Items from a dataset
Content starts
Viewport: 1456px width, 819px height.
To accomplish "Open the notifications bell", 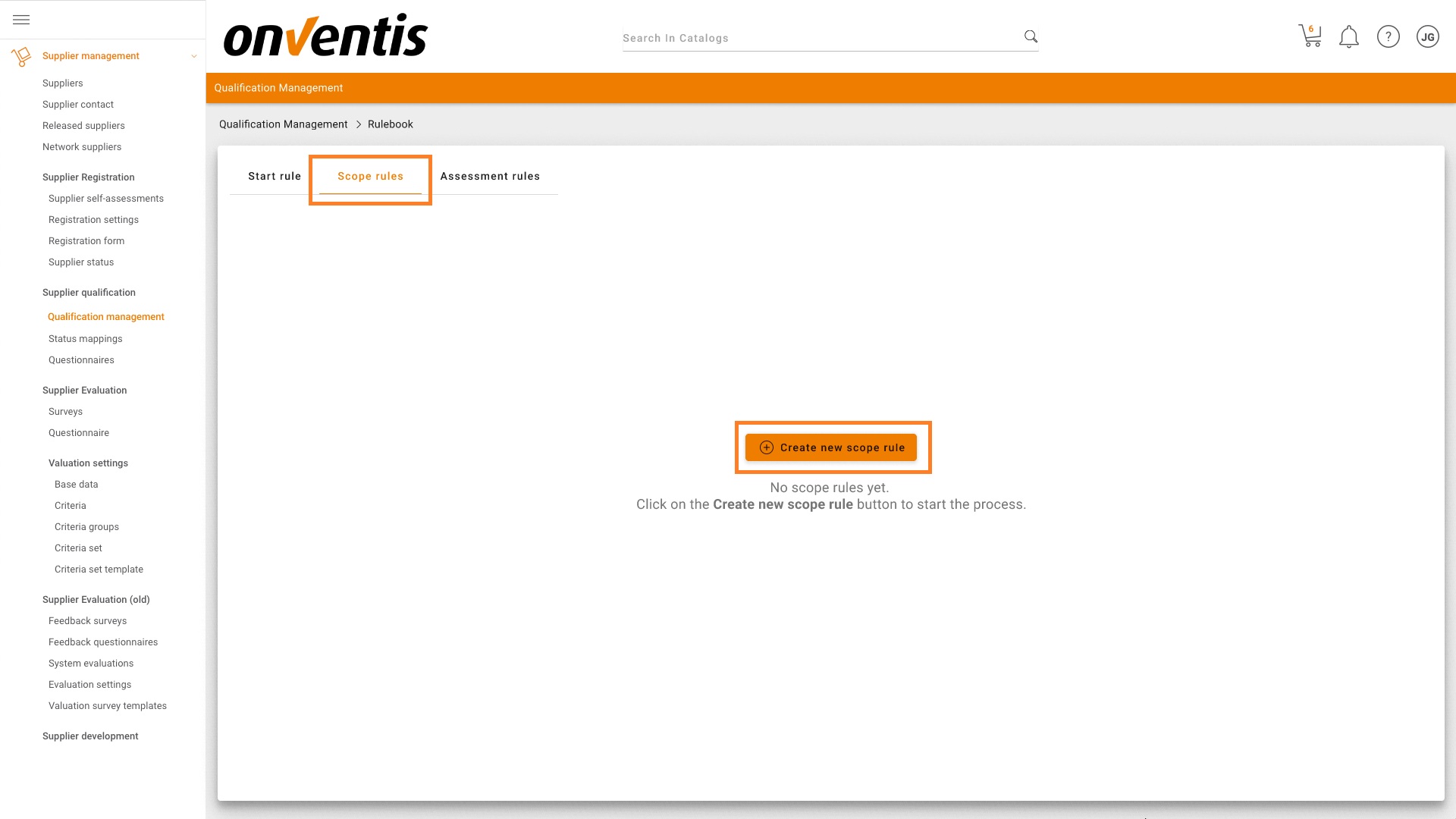I will pos(1348,36).
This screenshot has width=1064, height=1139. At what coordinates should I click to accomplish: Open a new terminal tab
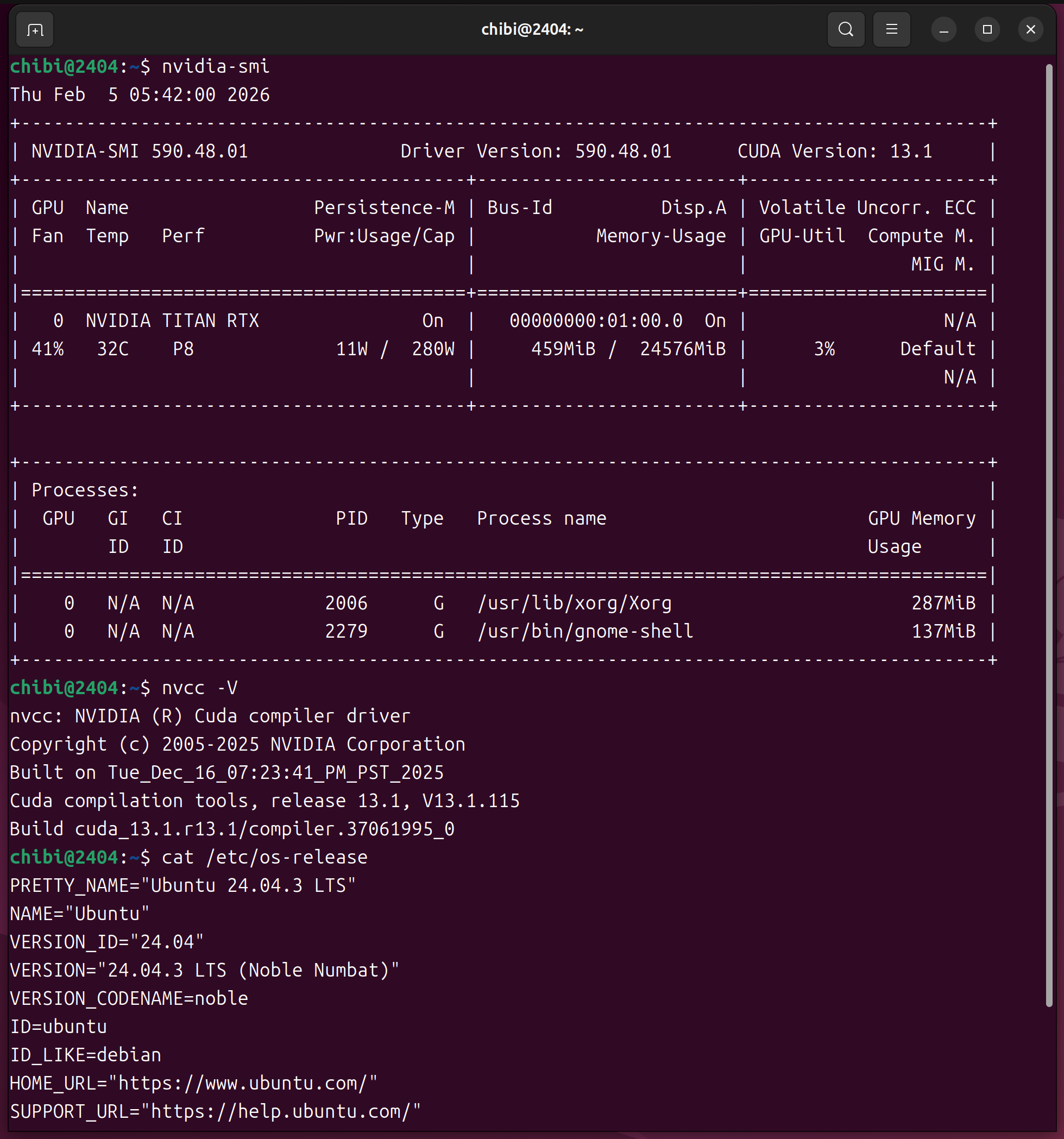click(35, 29)

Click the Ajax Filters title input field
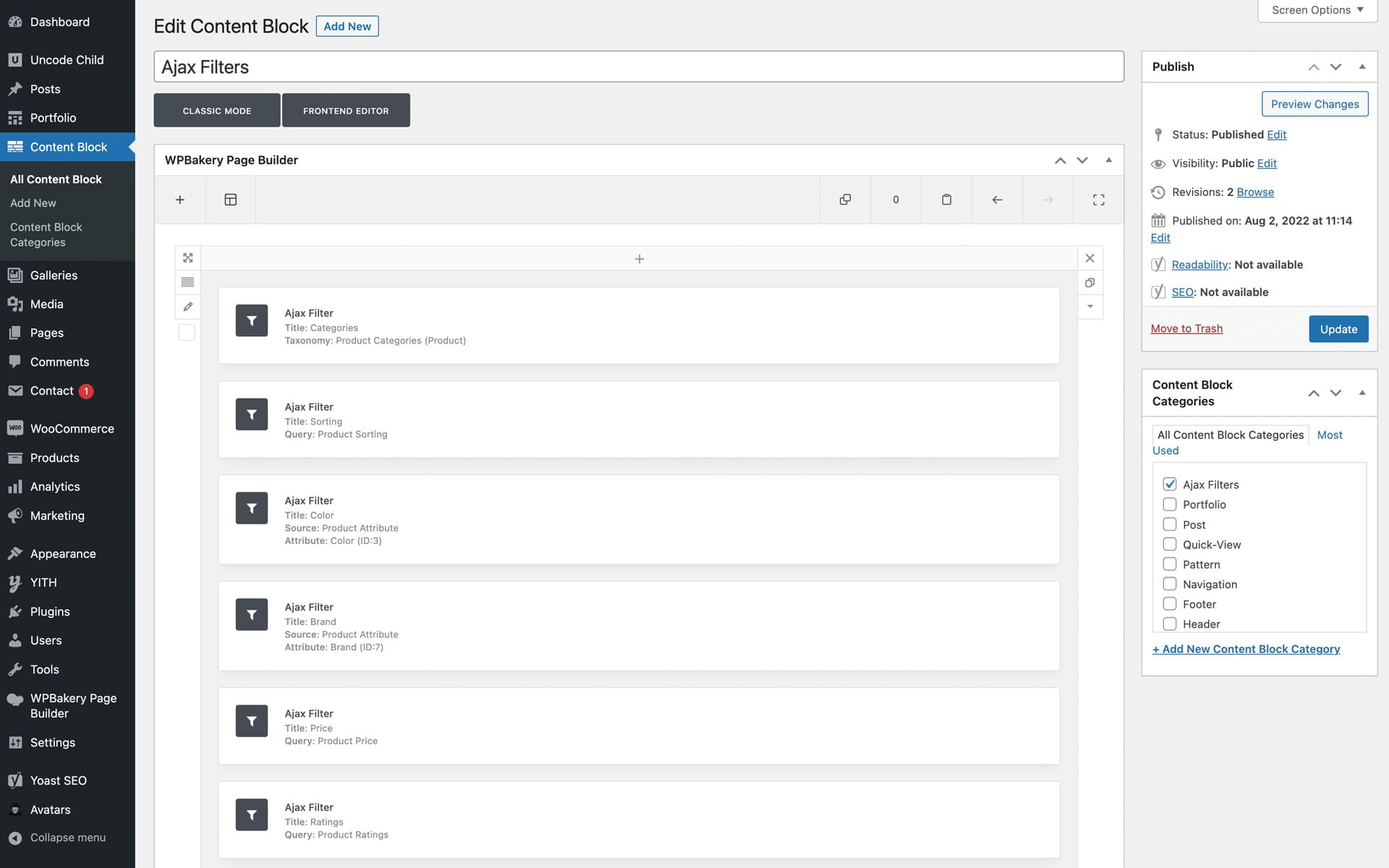[638, 67]
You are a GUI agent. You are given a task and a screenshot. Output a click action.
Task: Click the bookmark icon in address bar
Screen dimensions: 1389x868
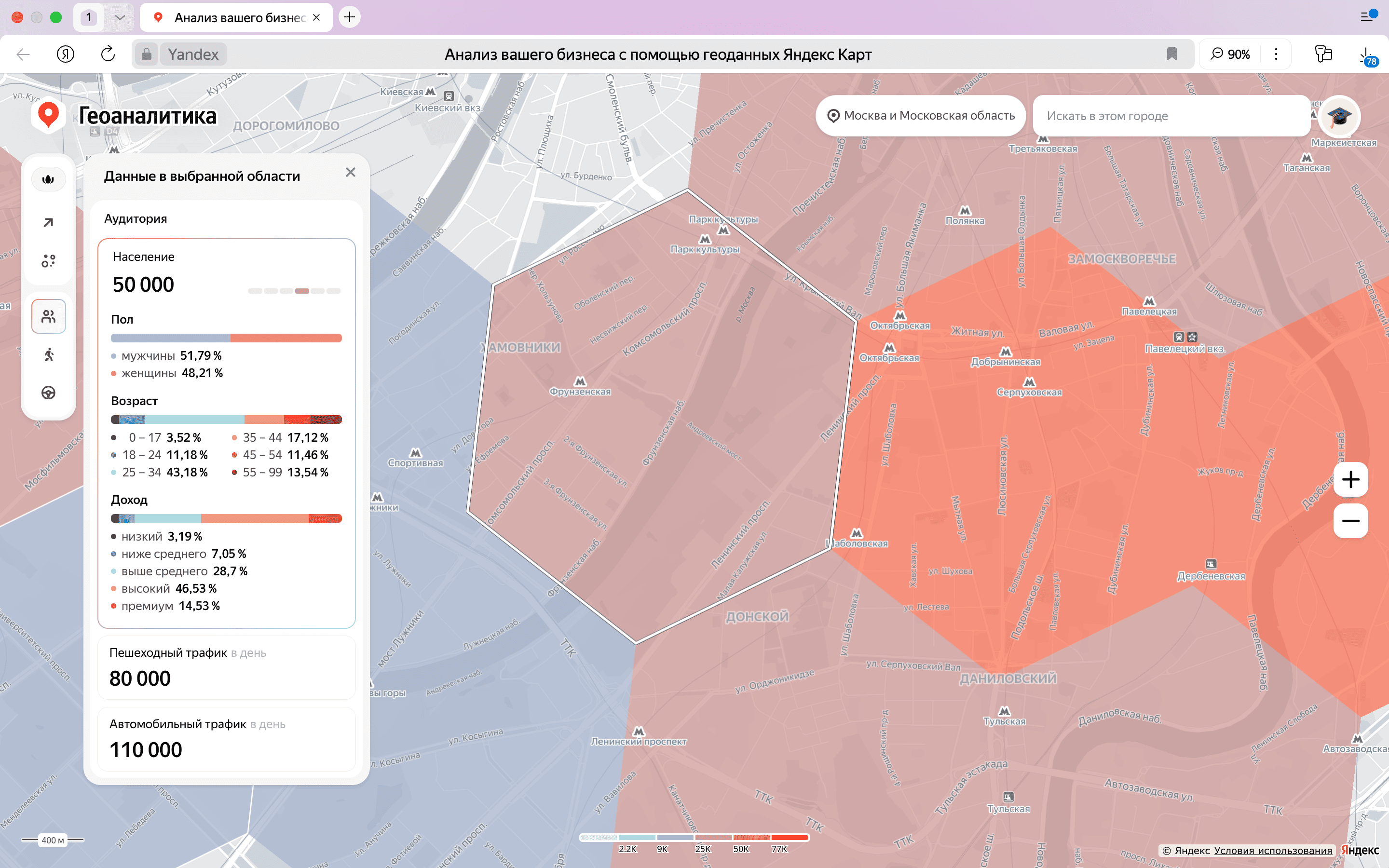[1171, 54]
Content ends
- [Directions for this task]: Output only the lines running from the line with "This screenshot has" through the last line of the entries above, inclusive, with pictures excluded.

- [Response to the exercise]:
This screenshot has width=1064, height=1139. At what coordinates should I click to accomplish: Open a new terminal tab
click(35, 29)

Click the Ajax Filters title input field
[638, 67]
You are a GUI agent. You are given a task and a screenshot. Output a click action.
Task: Click the bookmark icon in address bar
Screen dimensions: 1389x868
[1171, 54]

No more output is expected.